Damn, 2021 did not come to play.
I was going to spend today’s newsletter extolling the virtues of Dry January and being “social media sober,” but the MAGA gurls storming DC and temporarily turning it into their own Capitol Hill Autonomous Zone snapped my resolve to stay logged off.
So I spent all day yesterday glued to my screens, watching at least ten Twitch livestreams while deliriously thumbing through Twitter texting friends and lurking the discourse on Discord. Cataclysmic news events unfold like data tsunamis, with the real action happening in a memer-commentariat metaverse far far away from the Boomer traditional news chatter.

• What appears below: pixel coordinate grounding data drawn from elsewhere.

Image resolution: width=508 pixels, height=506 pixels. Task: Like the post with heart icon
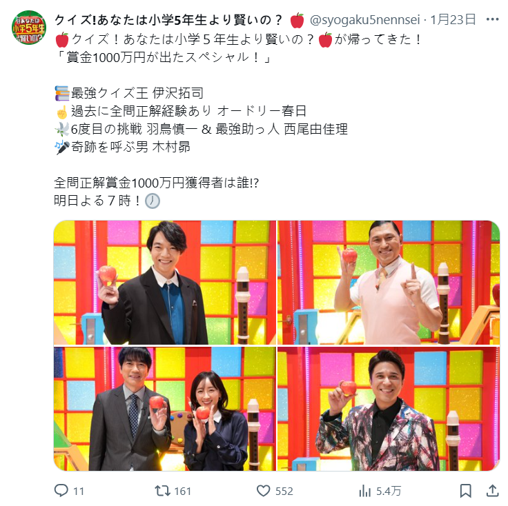pyautogui.click(x=263, y=491)
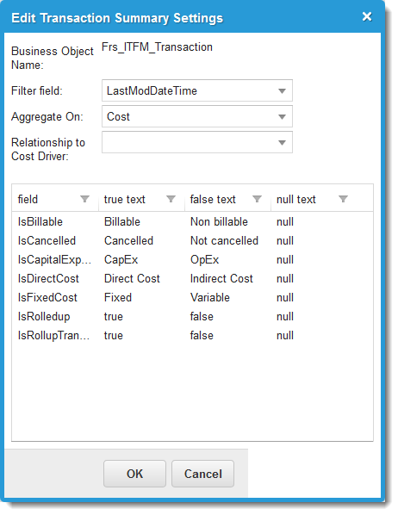The image size is (398, 515).
Task: Click the CapEx true text cell
Action: [121, 260]
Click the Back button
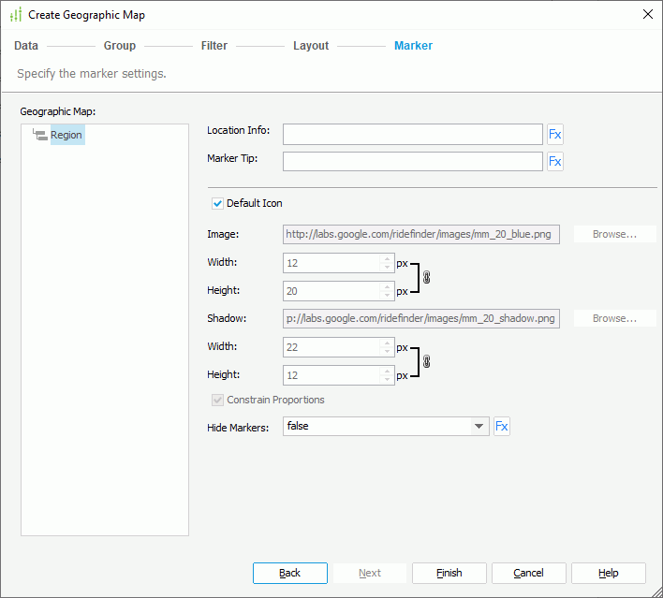 (290, 573)
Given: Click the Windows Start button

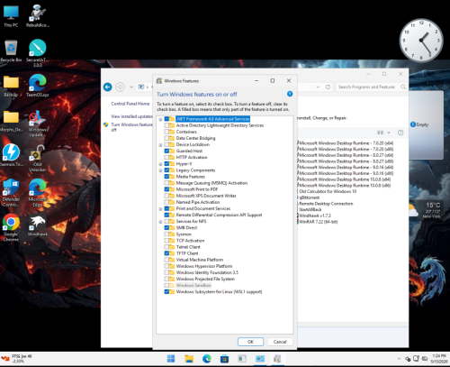Looking at the screenshot, I should 171,359.
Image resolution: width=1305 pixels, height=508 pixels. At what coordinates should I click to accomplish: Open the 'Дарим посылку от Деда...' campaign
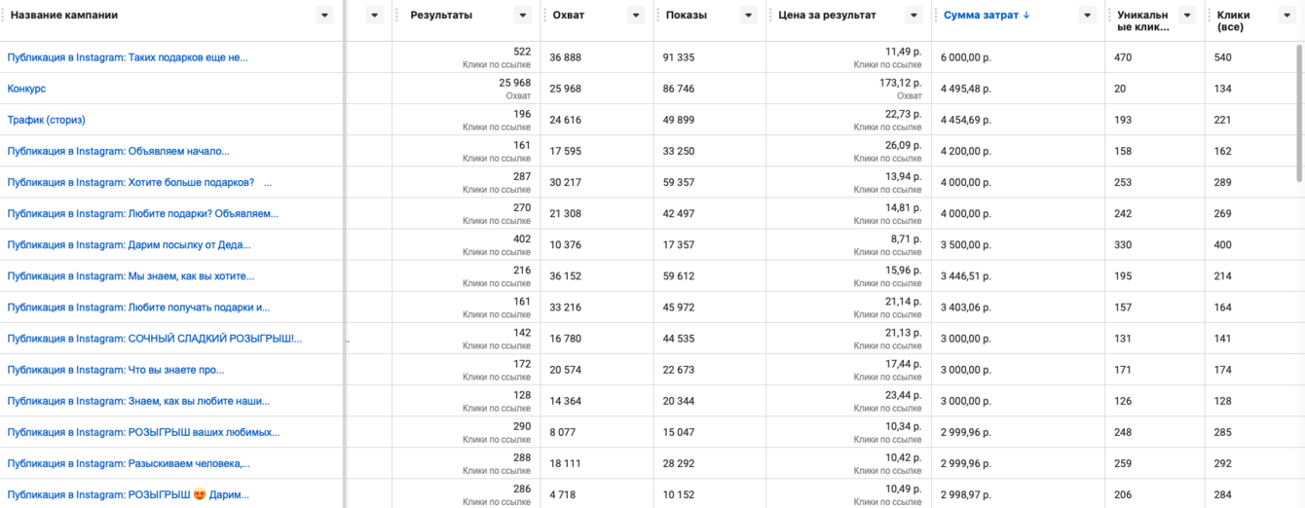129,245
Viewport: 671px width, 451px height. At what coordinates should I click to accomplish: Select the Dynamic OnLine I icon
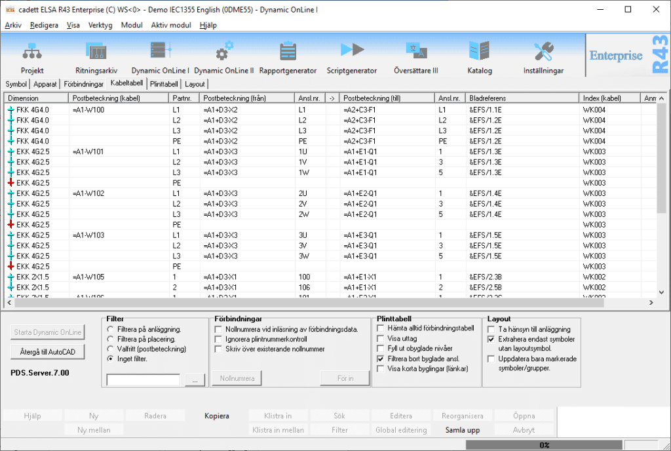coord(160,52)
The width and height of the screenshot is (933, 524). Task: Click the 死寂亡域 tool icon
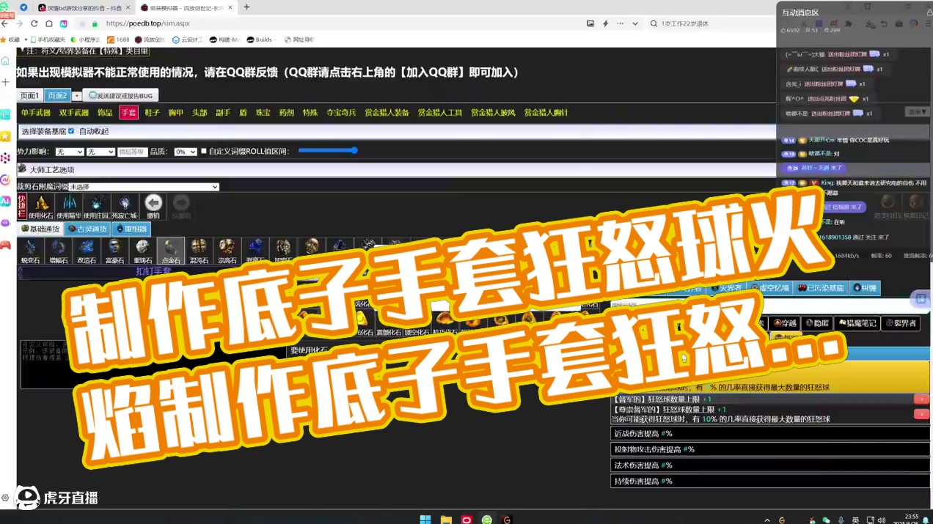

A couple hours into my marathon news binge—as my brain was besieged by images of pasty white dudes in animal horns and fur cloaks roaming the halls of the Capitol Building—it became evident that this idiotic mob’s antics were not made for TV, but for TikTok. All these Trumpers swagged out in headdresses like Buffalo Bill cosplay, all these anarcho-primitivist ass, caveman LARP looks? This is what thirst trapping for social media virality (and virility) looks like in the age of QAnon-—where these costumed cavemen plunder physical reality as endless material for photo-ops to be deployed in the real battleground of memetic warfare.
In fact, I am going to posit that what happened yesterday was not a coup but a carnival, in both the Burning Man and Bakhtin sense of the word. I’ve been writing a lot about the purpose of partying in political resistance—most recently in this sprawling essay I wrote for Document Journal—and the libidinous chaos scaling the walls of Capitol Hill yesterday had some serious Meth ParTy Energy. This is dark euphoria.